A new study reveals that circadian clock proteins are actively involved in the development of hepatocellular carcinoma (HCC) and provide a mechanistic explanation for how liver cancer cells use these proteins to grow. The research, published in the journal Proceedings of the National Academy of Sciences, also found that inhibiting key clock proteins can prevent cancer cells from multiplying.
Senior author Steven Kay, PhD of the Keck School of Medicine of USC has spent his career understanding the molecular components of the circadian clock, which influences much more than our sleep cycles. “We, along with many other labs, have been studying all the different functions that the circadian clock regulates, especially in the liver, because we know that our circadian rhythm really regulates a lot of aspects of glucose and lipid metabolism,” said Kay. His team has previously done the same in glioblastoma and they became aware of a significant amount of correlative data that connected circadian dysfunction with liver cancer.
“It turned out that if you start mutating circadian cycle genes, you can actually induce hepatocellular carcinoma in mice livers,” Kay explained. While an interesting observation, Kay dug deeper to see if he could identify a specific target or types of patients who might respond to drugs against clock proteins. “We wanted to learn more about early-stage translation in HCC and figure out pathways and targets within those pathways that could present novel opportunities to develop experimental therapeutics.”
In the team’s experiments, they manipulated several circadian cycle proteins in cell lines derived from human liver cancer patients and found that two key clock proteins, known as CLOCK and BMAL1, are critical for the replication of liver cancer cells in cell culture. When CLOCK and BMAL1 are suppressed, cancer cells’ replication process was interrupted—ultimately causing cell death, or apoptosis. “This discovery started us thinking more specifically about clock proteins, and how we might want to target them,” said Kay. “We wanted to identify some of the additional players in the circuit boards.”
To do so, the team drew on their collection of genomic samples, built through years of research on circadian clock proteins in the body, to further understand the role of CLOCK and BMAL1. Among other findings, they showed that eliminating the clock proteins reduced levels of the enzyme Wee1 and increased levels of the enzyme inhibitor P21.
“Wee1 is a gas pedal for cancer cells to divide rapidly and P21 is a brake pedal gene,” Kay explained. In HCC, the cancer cell has evolved to use CLOCK and BMAL1 to press hard on that gas pedal and suppress the brake pedal. But when the team genetically inhibited CLOCK and BMAL1, they team found that P21 was even more active. “So not only were we taking the foot off the gas and inhibiting Wee1, but we were also increasing P 21 activity to put a brake pedal on cancer cell division,” he added. “It’s a double whammy.”
Finally, the researchers tested their findings in vivo.
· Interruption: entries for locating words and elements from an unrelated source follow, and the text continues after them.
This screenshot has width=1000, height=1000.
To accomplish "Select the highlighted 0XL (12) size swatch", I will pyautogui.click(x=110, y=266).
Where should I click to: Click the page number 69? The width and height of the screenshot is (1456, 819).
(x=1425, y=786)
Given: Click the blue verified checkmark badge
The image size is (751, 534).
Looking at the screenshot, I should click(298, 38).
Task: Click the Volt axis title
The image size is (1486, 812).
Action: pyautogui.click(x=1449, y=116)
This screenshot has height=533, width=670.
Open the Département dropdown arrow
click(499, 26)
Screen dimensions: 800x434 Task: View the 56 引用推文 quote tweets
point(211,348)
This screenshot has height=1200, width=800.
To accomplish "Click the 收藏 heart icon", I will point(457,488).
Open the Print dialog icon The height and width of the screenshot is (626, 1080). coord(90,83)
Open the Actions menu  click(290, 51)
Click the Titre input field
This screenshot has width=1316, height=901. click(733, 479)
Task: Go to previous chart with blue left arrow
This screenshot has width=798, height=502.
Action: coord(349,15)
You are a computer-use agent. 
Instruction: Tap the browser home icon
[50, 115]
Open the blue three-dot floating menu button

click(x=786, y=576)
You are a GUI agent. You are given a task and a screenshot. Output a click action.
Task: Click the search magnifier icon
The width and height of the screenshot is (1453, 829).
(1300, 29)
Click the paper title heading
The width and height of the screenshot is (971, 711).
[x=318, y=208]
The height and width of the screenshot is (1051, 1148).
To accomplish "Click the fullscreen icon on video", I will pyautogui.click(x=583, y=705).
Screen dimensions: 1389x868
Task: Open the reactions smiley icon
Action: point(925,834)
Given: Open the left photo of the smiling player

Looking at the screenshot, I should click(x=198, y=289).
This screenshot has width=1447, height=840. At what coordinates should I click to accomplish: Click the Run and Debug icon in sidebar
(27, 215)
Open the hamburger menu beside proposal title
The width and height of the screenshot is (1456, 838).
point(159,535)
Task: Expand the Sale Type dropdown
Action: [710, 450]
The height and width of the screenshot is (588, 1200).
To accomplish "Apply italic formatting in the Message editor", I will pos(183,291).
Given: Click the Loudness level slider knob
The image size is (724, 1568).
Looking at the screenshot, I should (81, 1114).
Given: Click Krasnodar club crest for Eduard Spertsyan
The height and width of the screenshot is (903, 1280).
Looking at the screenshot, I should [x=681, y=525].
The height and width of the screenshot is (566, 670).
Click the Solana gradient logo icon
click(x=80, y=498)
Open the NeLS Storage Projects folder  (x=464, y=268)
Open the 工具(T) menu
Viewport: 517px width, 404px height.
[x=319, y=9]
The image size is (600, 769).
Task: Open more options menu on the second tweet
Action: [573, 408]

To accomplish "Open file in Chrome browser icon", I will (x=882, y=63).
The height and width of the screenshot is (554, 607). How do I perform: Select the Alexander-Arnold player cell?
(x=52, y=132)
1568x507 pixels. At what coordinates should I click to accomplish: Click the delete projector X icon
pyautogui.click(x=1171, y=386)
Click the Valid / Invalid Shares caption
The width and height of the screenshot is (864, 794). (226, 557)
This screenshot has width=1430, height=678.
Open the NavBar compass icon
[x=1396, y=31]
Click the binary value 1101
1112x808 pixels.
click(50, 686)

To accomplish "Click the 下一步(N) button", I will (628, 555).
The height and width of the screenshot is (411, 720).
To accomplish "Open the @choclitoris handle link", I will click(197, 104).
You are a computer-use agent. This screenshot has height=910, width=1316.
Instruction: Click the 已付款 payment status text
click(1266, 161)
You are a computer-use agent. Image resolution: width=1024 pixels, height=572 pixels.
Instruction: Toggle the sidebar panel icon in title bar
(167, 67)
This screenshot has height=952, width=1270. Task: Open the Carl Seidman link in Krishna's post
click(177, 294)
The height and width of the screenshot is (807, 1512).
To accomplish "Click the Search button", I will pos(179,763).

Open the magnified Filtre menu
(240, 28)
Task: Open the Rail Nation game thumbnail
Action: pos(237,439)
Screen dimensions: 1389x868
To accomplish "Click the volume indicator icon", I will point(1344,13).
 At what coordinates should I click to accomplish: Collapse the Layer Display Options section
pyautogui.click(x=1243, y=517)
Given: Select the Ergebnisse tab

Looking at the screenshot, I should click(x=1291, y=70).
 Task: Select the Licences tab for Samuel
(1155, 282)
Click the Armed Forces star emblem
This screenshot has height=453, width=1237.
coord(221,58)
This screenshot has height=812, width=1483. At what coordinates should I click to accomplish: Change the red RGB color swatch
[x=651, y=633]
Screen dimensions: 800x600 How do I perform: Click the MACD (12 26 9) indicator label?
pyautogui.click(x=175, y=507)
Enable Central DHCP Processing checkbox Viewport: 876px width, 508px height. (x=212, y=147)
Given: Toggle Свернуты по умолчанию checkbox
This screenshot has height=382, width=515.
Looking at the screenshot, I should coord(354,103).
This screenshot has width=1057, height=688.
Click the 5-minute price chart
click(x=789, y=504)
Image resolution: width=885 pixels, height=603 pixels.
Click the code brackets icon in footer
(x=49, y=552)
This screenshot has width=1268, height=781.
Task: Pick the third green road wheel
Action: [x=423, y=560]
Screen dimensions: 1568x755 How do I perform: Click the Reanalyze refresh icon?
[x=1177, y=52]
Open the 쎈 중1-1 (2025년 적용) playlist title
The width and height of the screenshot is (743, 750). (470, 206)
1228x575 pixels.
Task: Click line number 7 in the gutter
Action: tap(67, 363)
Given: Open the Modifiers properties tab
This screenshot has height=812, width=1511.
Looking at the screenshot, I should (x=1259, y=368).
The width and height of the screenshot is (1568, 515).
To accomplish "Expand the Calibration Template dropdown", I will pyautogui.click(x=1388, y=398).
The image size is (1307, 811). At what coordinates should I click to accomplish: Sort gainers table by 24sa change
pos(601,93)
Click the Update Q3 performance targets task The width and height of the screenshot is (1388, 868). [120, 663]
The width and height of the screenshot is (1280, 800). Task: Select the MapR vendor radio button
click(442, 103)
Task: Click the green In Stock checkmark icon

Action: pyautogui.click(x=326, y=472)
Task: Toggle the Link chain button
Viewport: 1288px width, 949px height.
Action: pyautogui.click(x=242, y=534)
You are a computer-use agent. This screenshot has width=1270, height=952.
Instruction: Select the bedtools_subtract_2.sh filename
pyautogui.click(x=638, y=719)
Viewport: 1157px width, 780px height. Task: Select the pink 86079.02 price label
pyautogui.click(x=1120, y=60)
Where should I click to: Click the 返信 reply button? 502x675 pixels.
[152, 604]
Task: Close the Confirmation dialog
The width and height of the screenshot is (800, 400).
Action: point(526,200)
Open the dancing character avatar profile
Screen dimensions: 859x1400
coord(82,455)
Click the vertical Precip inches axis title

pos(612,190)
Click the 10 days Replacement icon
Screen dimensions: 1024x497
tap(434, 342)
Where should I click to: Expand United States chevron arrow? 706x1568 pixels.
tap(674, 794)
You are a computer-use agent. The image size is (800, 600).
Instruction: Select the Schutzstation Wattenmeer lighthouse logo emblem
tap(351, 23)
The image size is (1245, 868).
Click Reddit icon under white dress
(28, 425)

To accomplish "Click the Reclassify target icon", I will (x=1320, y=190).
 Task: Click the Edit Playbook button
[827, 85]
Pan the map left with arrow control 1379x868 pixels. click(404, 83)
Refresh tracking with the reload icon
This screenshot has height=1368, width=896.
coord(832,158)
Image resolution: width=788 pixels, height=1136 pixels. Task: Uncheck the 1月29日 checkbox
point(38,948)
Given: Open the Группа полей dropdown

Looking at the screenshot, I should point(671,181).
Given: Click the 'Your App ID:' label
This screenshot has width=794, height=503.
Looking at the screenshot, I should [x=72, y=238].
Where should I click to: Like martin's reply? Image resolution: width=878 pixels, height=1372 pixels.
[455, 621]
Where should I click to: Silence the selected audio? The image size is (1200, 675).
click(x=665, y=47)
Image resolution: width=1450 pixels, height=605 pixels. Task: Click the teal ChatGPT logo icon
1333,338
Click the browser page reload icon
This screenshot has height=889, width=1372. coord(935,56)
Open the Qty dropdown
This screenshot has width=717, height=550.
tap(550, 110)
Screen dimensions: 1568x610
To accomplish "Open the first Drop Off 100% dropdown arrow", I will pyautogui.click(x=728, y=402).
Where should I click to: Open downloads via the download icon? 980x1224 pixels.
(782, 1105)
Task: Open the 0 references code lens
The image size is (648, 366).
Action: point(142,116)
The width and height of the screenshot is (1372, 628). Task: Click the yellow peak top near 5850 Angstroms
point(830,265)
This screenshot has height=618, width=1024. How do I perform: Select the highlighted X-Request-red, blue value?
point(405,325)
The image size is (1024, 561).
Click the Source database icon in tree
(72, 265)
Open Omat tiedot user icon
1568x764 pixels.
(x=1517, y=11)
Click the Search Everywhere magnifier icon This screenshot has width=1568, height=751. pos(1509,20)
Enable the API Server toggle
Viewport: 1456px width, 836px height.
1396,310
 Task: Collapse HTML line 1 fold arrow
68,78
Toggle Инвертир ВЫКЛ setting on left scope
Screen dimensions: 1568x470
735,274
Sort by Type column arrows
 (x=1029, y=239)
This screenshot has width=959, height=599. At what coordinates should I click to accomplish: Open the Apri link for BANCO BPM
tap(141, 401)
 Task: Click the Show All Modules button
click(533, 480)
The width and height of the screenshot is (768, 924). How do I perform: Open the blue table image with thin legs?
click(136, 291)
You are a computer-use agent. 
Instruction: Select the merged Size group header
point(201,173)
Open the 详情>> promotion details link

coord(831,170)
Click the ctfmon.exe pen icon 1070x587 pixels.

Mice injected with unmodified human liver cancer cells grew large tumors, but those injected with cells modified to suppress CLOCK and BMAL1 showed little to no tumor growth.
“This paper presents a basic science landscape and presents us with the challenge that what we will need to do now quickly moving forward is to develop drugs that inhibit CLOCK and BMAL1,” Kay said, adding that his team plans to study some inhibitors already in the freezers from their work in glioblastoma.
The team also hopes to learn more about which HCC patients will benefit from a circadian treatment, along with other cancers like leukemia and colorectal cancer.
“We’re on the cusp of change where we’re going to tackle these diseases that have unmet medical need,” Kay concluded. “We need to learn how universal these abnormal CLOCK proteins are in all types of liver cancer and see if we can identify these cases that are more likely to benefit from circadian therapy.”